**Consignes de l'exercice:**
A. D'après l'extrait sur Tombal Cross, entre quelles îles se trouve Sark ?
B. Rédigez la suite de l'extrait sur Tombal Cross après sa dernière phrase.

**Extrait du texte:**
• • • • • • •

Tombal Cross c’est la rencontre entre deux admirateurs inconditionnels de Mervyn Peake, l’écrivaine Nicole Caligaris et l’illustrateur Albert Lemant, qui décident un beau jour de partir sur les traces de leur auteur favori, du côté de Sark (Serk ou Sercq selon l'orthographe), petit bout de terre coincé entre Jersey et Guernesey. Sur cette petite île anglo-normande régie encore par un seigneur et où la circulation automobile est interdite, ils espèrent trouver les origines de l’inspiration de Mervyn Peake, auteur maudit et oublié du fabuleux cycle de Gormenghast. L’écrivain, poète et illustrateur anglais, vécut à deux reprises à Sark et c’est notamment lors de son second séjour qu’il imagina ses oeuvres les plus importantes. Il n’en fallait pas moins pour convaincre nos deux admirateurs qu’un séjour sur l’île s’imposait, afin de s’imprégner de l’atmosphère des lieux et, peut-être, mieux comprendre les sentiments et l’état d’esprit qui animèrent alors Mervyn Peake.


Tombal Cross se présente donc comme un récit de voyage narré par Nicole Caligaris et illustré des magnifiques dessins (au fusain semble-t-il) d’Albert Lemant. Malgré les efforts méritoires des auteurs pour légèrement romancer leur récit et lui donner un petit caractère mystérieux, ce livre s’adresse avant tout et surtout aux fans de Mervyn Peake car si le récit regorge de rencontres hasardeuses et de petites anecdotes savoureuses, elles n’ont de sens que par rapport au parcours de Mervyn Peake et au regard de cette oeuvre sombre et démesurée que représente l’ensemble du cycle de Gormenghast. En ligne de mire, l’idée que fouler de leurs pieds les landes balayées par les vents marins de la Manche ou pousser la porte de l’ancienne demeure de l’écrivain anglais sera la promesse de saisir l’insaisissable, de capter quelques bribes de cet étrange et mystérieux univers, qui, assurément plonge son inspiration dans le réel. Forcément, fatalement, c’est Sark qui a inspiré Gormenghast et en s’y rendant une partie du mystère leur sera révélé. Et puis, partir sur l’île leur permettra sans doute de rencontrer ceux qui ont connu Mervyn Peake, qui l’ont côtoyé au quotidien durant toutes ces années passées sur ce petit monde éloigné de l’agitation de la civilisation moderne. De quoi rassembler nombre d’anecdotes et de détails fascinants sur la vie discrète et paisible d’un auteur longtemps sous-estimé et presque tombé dans l’oubli.

• • • • • • •

**Données:**
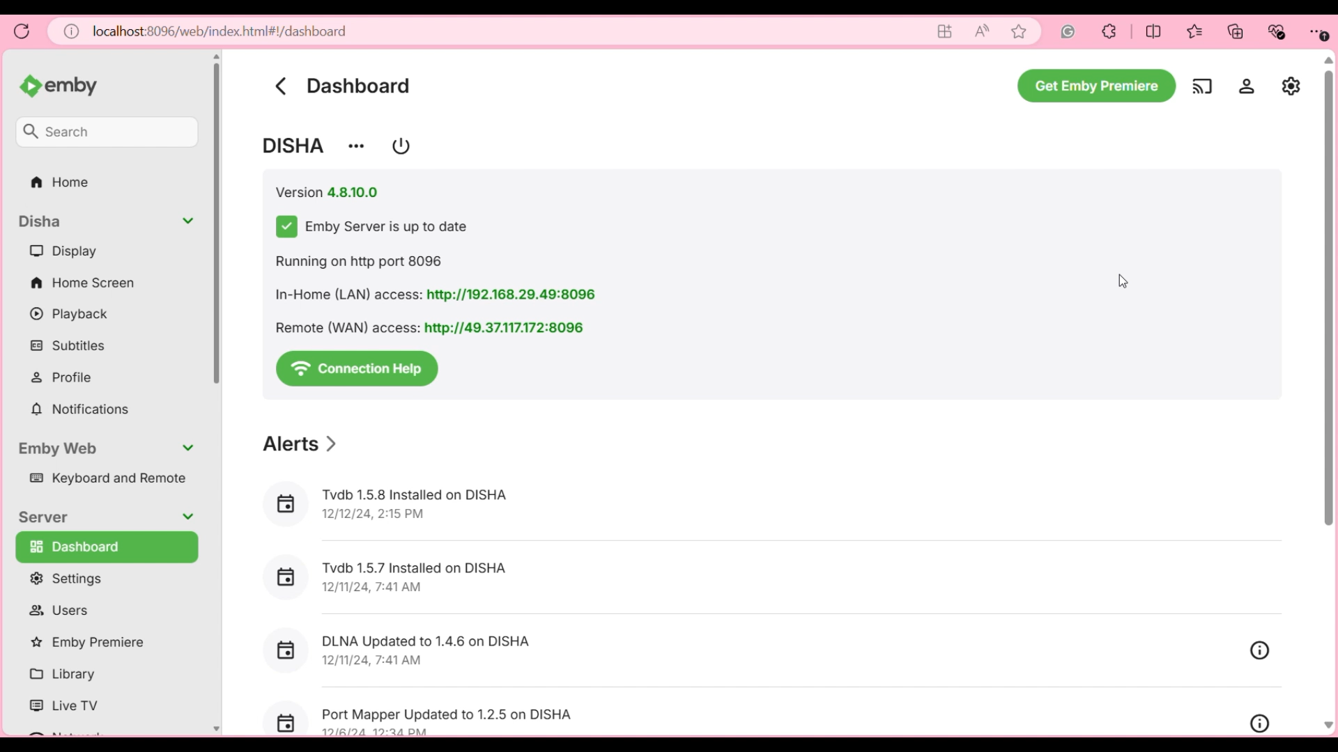 The image size is (1338, 752). I want to click on Display, so click(101, 252). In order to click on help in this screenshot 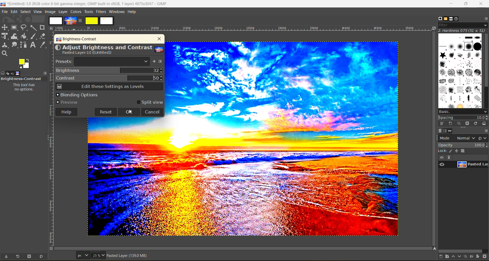, I will do `click(133, 13)`.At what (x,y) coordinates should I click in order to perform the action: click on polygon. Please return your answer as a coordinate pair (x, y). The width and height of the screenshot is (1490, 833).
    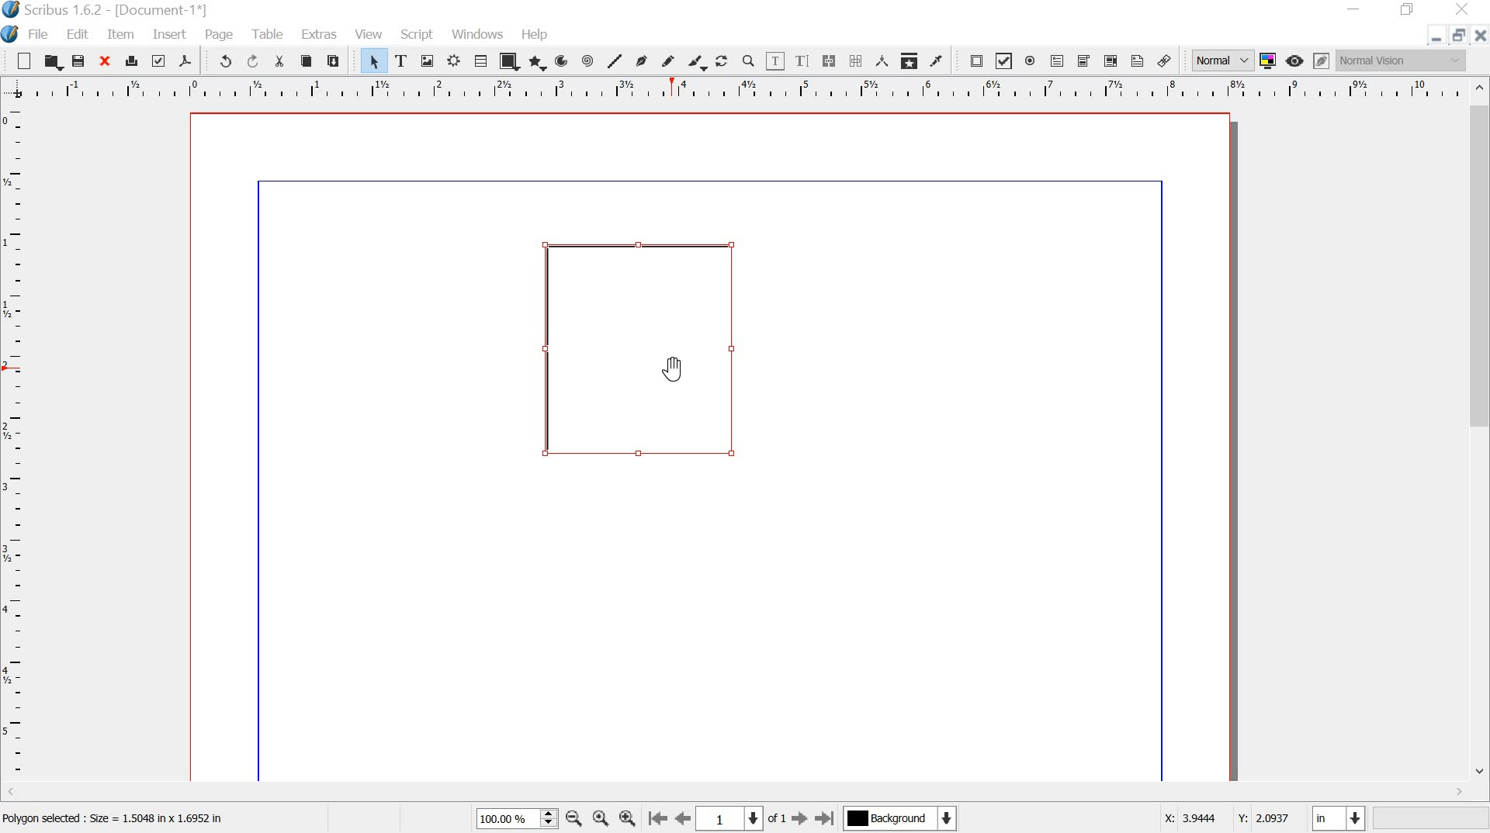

• • • • • • •

**En réponse:**
A. Entre Jersey et Guernesey.

B.
Tombal Cross est hélas aussi la cruelle confirmation que Mervyn Peake reste un auteur maudit et condamné à susciter l’admiration d’une poignée de lecteurs tombés sous le charme de son univers à la fois baroque, poétique et grotesque, digne héritier néanmoins des grands romantiques du XIXème siècle. La rencontre avec Sark ne tient en effet pas toutes ses promesses pour nos deux voyageurs. L’île semble à des années lumières de Gormenghast et de son atmosphère sombre et déliquescente, avec ses mignons petits cottages d’inspiration anglaise, ses pelouses savamment entretenues et sa végétation luxuriante, Sark est bien loin de ce qu’ils pouvaient imaginer et se garderait bien d’inspirer un vertige aussi prononcé que celui provoqué par la démesure du château de Gormenghast. Mais la plus cruelle désillusion concerne le souvenir même de Mervyn Peake, qui ne semble guère avoir laissé de traces sur Sark. Nulle effigie, nulle ruelle portant son nom, nulle trace de ses oeuvres dans le petit musée de l’île, même Victor Hugo, qui posa quelques heures ses illustres pas sur les sentiers de l’île, semble avoir suscité davantage d’égards. Seules quelques personnes bien âgées désormais seront en mesure d’apporter de maigres témoignages de son passage à nos voyageurs désemparés.


Tombal Cross est pourtant loin d’être un livre raté, c’est même un excellent récit de voyage, parce qu’évidemment ce n’est pas tant la destination finale qui compte, que les moyens directs ou détournés pour y arriver. A travers les nombreuses descriptions de Sark, de ses paysages et de ses lieux emblématiques, se dessine une géographie, voire une cartographie de l’île tout à fait fascinante et merveilleusement illustrée par les dessins d’Albert Lemant. Et au lecteur de s’imaginer en Mervyn Peake parcourant ces landes magnifiques, ces crêtes escarpées dominant des falaises somptueuses, ces petit coins de nature idylliques invitant à la rêverie et à la contemplation. On se plait à l’imaginer heureux et paisible, en compagnie de sa famille et de ses proches, libre d’imaginer et de créer l’univers formidable et inoubliable de Gormenghast et peu importe que Sark n’y ressemble pas tout à fait, car sur l’île plane encore le fantôme de Mervyn Peake, mystérieux et terriblement insaisissable, préservé à jamais.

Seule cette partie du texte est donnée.